Task statement: Return the following from the records below: each line, word for word, starting with the line that contains "Task: Open the 前方 search mode dropdown" and going on through the line that contains "The width and", with nothing outside that range.

Working data:
# # # #

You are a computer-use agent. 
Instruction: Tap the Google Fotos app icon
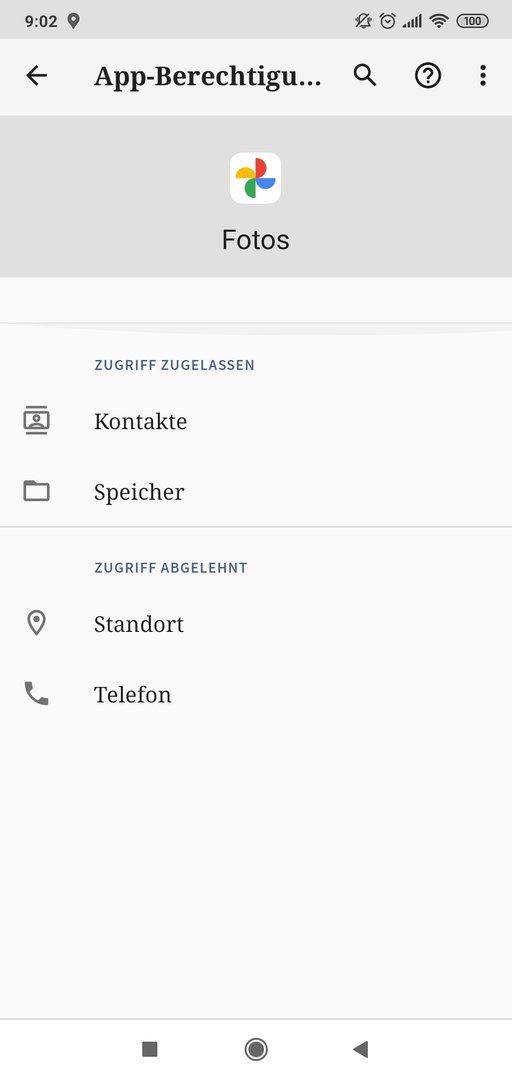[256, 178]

# # # #

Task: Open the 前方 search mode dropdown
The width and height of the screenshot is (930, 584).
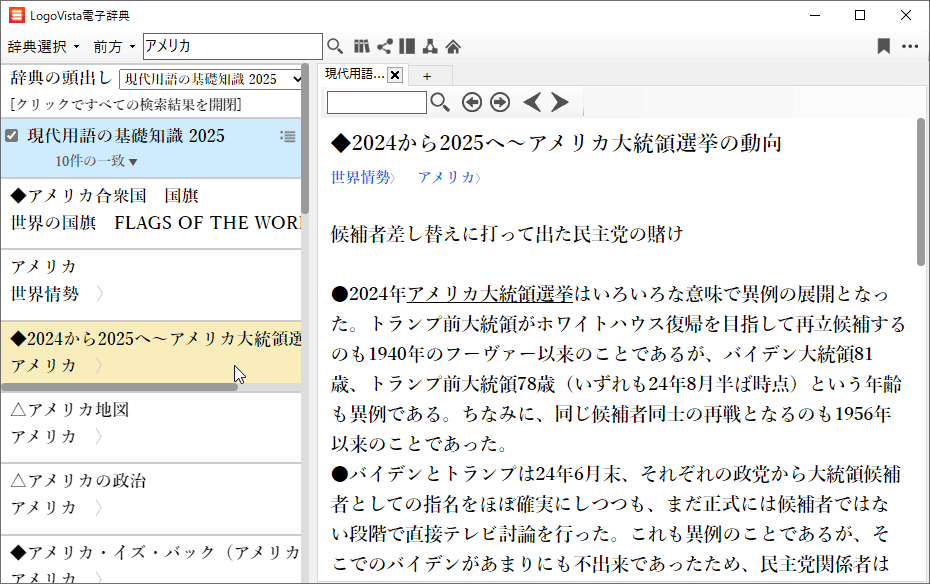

# # # #

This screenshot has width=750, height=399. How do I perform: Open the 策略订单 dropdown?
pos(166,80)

# # # #

Exercise solution:
Task: Open the 前方 search mode dropdown
The width and height of the screenshot is (930, 584).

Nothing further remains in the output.